“A New Yorker is someone who longs for New York.”
~Anonymous
These days, when the inevitable question of “What do you do?” pops up at a cocktail party or some such, I now simply answer, “I live in New York.” A credulous follow-up might wish to clarify whether that is, in fact, how I make my living, at which point I try to steer the conversation to kinder, gentler topics. But after living in New York for 15 years, I feel my response is both perfunctory and justified. Anyone as deeply immersed in the city knows that living here really is its own, full-time occupation, since the city demands constant observation and reflection. And New York is especially amenable to this, given the breadth, density and accessibility of the city's neighborhoods, as well as New Yorkers' guileless embrace of real estate as a primary subject of conversation. It is perhaps the only city that I know of, where a stranger can walk into your apartment and ask, within the first 15 minutes, how much you rent pay for the privilege, and expect an answer.
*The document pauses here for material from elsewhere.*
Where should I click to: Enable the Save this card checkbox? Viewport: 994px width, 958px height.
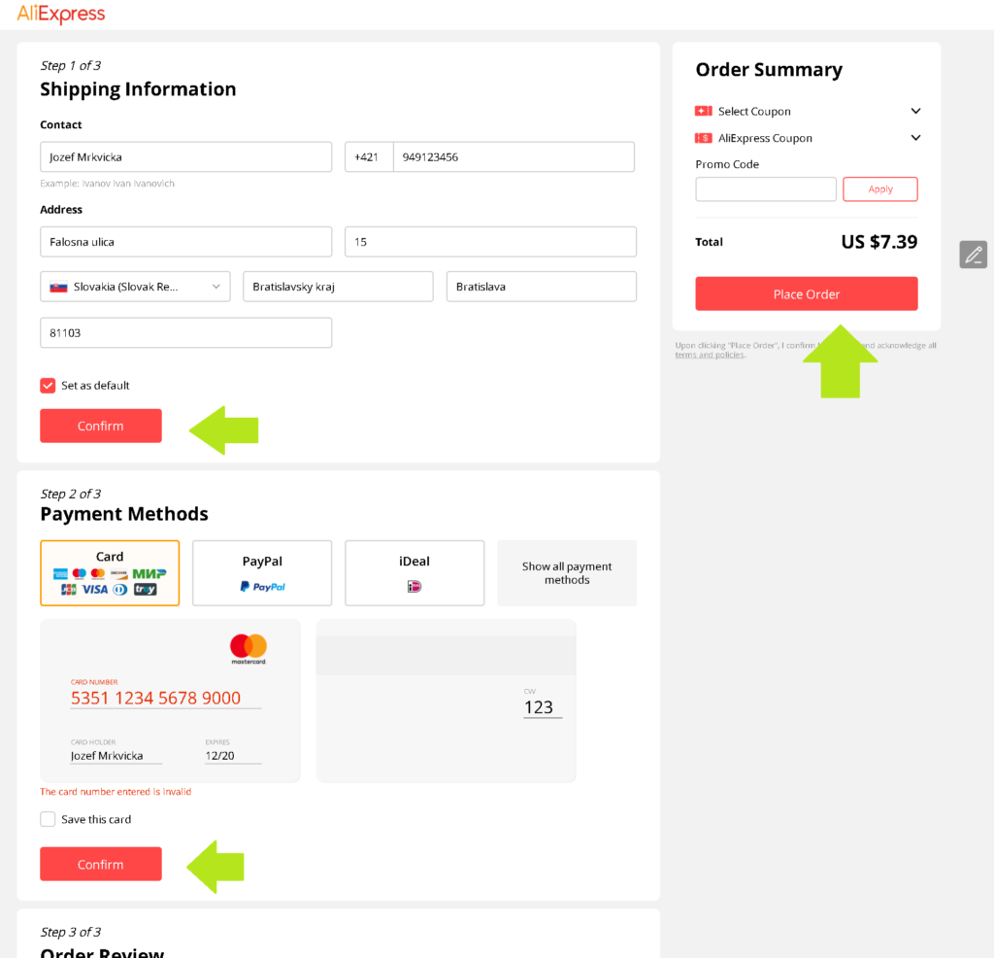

In this vein, there has always been much talk about gentrification: where it is happening right now and where it will happen next, whether the desirability of the outcomes outweighs the costs, and, especially, who is being ousted. This last is not so much about the residents themselves, but rather the ongoing disappearance of beloved restaurants, bars and retail establishments, for example as documented by Jeremiah Moss's Vanishing New York. So what can be said about gentrification that has not already been said? Honestly, not a whole lot. There are still no good answers or responses, especially as New York reassesses its post-Bloomberg future.
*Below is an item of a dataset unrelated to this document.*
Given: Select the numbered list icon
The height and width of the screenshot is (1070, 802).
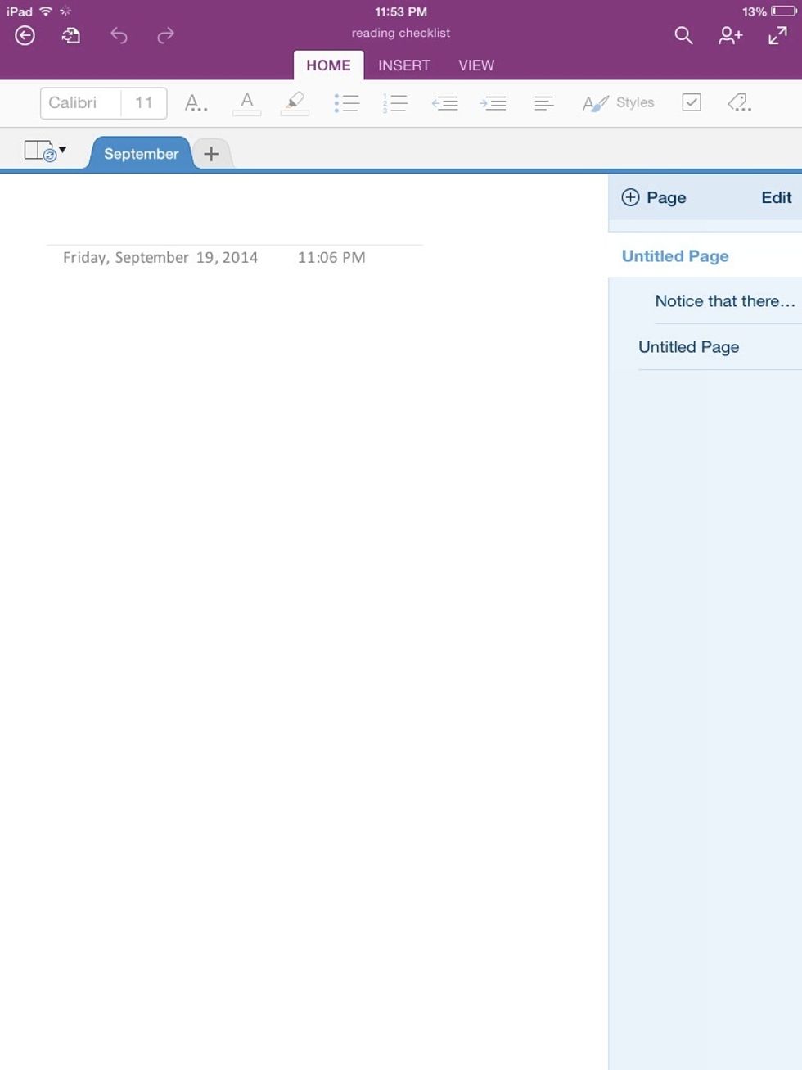Looking at the screenshot, I should tap(395, 102).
However, gentrification has increasingly been treated as a monolithic concept, when in fact it is an umbrella term describing a continuum of variegated and uneven urban processes. The ‘improvement' of any neighborhood is the result of a bevy of actors, operating within a legal and social context that is unique to that neighborhood, and that itself sits within the larger context of the city and the state. Finally, even global financial circumstances play a role, for example, artificially low interest rates and the ease with which capital may travel. When gentrification is seen as a monolithic process, it is difficult to think about it as anything other than inevitable. But if we consider the different processes that are obscured into this single rubric, or more accurately, the different scales and velocities at which gentrification occurs, then we will be better equipped to engage the phenomenon itself, and not merely the label.